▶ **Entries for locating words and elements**
########################################

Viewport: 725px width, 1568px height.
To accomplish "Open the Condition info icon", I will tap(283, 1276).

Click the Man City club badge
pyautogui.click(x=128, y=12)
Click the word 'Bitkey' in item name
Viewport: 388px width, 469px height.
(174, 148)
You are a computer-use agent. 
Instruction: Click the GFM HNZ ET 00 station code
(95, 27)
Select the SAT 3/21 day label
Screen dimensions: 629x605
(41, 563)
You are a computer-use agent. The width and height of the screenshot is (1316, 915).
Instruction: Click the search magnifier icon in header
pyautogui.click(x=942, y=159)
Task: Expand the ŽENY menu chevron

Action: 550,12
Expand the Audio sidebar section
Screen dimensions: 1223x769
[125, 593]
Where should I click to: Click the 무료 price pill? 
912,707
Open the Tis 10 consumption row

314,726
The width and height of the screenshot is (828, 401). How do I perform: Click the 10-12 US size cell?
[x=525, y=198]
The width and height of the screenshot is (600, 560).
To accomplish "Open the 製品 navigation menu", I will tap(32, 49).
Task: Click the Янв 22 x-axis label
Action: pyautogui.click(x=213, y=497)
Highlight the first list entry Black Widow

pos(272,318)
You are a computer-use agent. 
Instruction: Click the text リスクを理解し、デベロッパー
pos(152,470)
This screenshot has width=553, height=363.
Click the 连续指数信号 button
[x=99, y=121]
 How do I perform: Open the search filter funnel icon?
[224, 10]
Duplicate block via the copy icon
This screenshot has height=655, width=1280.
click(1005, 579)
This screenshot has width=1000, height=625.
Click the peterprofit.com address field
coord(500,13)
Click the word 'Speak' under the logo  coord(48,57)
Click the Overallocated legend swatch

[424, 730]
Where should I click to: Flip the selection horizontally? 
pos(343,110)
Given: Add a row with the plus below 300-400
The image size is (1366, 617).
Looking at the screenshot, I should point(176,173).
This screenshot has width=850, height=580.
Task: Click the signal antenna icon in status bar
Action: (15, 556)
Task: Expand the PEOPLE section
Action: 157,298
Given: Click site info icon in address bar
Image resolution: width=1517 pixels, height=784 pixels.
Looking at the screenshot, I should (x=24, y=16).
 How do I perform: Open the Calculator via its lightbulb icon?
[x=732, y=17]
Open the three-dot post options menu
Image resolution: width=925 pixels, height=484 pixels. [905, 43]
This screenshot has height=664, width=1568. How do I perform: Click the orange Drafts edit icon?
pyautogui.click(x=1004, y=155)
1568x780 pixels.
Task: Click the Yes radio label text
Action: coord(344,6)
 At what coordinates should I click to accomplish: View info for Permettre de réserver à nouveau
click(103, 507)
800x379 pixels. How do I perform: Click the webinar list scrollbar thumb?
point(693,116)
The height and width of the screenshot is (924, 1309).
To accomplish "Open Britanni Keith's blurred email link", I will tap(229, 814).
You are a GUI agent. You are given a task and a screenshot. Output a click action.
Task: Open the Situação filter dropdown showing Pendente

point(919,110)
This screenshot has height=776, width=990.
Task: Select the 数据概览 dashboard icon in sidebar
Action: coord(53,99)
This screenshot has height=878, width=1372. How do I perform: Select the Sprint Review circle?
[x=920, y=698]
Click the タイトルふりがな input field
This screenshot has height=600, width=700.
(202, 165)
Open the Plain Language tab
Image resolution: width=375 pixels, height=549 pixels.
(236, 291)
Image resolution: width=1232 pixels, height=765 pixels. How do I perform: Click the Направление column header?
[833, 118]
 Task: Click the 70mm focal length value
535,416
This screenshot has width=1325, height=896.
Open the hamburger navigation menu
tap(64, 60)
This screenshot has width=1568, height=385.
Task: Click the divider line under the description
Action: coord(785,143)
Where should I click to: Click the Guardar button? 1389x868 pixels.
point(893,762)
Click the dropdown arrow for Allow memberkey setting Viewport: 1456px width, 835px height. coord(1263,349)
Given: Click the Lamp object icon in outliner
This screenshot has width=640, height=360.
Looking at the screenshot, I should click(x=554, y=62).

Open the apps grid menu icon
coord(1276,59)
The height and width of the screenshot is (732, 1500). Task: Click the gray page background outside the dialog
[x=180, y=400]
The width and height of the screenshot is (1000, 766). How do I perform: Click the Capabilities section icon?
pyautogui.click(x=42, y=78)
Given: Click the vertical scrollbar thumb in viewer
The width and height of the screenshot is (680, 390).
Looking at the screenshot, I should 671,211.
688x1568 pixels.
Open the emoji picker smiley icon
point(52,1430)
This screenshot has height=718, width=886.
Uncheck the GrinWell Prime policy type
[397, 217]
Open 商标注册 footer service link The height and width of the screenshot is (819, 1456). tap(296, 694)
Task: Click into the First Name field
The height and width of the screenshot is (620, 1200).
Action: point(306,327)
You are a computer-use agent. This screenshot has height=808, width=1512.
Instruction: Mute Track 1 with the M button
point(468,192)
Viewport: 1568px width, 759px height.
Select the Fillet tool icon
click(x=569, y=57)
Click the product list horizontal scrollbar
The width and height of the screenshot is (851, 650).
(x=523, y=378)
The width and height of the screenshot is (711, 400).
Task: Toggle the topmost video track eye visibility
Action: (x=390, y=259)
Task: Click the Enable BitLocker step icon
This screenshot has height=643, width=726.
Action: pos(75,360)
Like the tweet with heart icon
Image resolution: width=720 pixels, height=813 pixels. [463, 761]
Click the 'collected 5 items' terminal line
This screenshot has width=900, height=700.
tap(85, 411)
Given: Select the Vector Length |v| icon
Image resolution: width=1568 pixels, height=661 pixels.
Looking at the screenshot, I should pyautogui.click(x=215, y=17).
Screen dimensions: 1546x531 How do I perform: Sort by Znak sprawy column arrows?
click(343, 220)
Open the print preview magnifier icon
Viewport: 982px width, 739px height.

########################################

▶ **TASK INSTRUCTIONS**
Duplicate the lines of the listing above, starting at the line that contains "Click the word 'Bitkey' in item name" and ending at the line that contains "[x=525, y=198]", including both of those lines.

▶ **RESPONSE TO THIS TASK**
Click the word 'Bitkey' in item name
Viewport: 388px width, 469px height.
(174, 148)
You are a computer-use agent. 
Instruction: Click the GFM HNZ ET 00 station code
(95, 27)
Select the SAT 3/21 day label
Screen dimensions: 629x605
(41, 563)
You are a computer-use agent. The width and height of the screenshot is (1316, 915).
Instruction: Click the search magnifier icon in header
pyautogui.click(x=942, y=159)
Task: Expand the ŽENY menu chevron

Action: 550,12
Expand the Audio sidebar section
Screen dimensions: 1223x769
[125, 593]
Where should I click to: Click the 무료 price pill? 
912,707
Open the Tis 10 consumption row

314,726
The width and height of the screenshot is (828, 401). How do I perform: Click the 10-12 US size cell?
[x=525, y=198]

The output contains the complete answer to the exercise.